Selain itu, dia menyebut hasil rapat pada 5 Januari 2026 dengan Direktorat Jenderal Peternakan dan Kesehatan Hewan (Ditjen PKH) dan instansi terkait tentang jaminan kestabilan harga sapi timbang hidup selama dua pekan dari pemerintah yang tidak terealisasi.
Menteri Pertanian sekaligus Kepala Badan Pangan Nasional Andi Amran Sulaiman mengaku telah menerima laporan mogok para pedagang daging sapi se-Jabodetabek. Amran mengancam para importir sapi yang kedapatan memainkan harga di pasaran.

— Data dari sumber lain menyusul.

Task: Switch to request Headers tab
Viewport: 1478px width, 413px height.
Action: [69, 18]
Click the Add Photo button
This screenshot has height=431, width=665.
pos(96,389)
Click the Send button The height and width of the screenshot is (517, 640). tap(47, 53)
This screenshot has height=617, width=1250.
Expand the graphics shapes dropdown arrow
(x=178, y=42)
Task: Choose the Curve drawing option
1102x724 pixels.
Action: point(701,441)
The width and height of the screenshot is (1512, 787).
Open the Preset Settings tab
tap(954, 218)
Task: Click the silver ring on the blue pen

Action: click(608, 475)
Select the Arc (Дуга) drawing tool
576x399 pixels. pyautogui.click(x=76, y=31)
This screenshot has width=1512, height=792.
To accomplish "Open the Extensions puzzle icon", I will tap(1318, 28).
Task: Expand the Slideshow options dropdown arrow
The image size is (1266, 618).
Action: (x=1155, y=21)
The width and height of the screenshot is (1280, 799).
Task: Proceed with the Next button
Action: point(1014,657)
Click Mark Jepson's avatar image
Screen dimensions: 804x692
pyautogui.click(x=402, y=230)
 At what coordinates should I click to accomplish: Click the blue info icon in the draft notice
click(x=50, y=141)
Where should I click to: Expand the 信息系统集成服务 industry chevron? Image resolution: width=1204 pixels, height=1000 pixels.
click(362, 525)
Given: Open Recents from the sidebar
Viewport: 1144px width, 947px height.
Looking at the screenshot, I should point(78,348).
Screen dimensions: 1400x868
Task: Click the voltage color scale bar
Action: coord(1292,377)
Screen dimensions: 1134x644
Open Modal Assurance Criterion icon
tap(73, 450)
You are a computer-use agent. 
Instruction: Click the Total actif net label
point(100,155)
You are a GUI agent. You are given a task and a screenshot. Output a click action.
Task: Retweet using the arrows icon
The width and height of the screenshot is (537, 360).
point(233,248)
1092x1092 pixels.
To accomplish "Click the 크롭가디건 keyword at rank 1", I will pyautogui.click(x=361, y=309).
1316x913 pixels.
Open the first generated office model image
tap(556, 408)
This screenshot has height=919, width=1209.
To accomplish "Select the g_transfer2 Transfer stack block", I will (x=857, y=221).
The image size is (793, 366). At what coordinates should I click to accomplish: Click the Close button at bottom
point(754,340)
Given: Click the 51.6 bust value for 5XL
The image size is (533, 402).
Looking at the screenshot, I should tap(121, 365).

“Hampir pasti izinnya aku cabut kalau dia coba-coba main-main, aku yang cabut. kKenapa? impornya sapi bakalan itu dari saya, aku pastikan cabut dan tidak akan saya berikan itu, tegas, kalau coba-coba,” kata Amran ditemui di kantornya, Kamis.
“Kalau aku temukan dan kami langsung suruh cek mulai hari ini. Kalau aku temukan pasti 99% aku cabut izinnya dan tidak boleh lagi berbisnis di bidang itu. Tadi saya sampaikan kepada mereka dan mereka hadir [rapat bersama Amran].”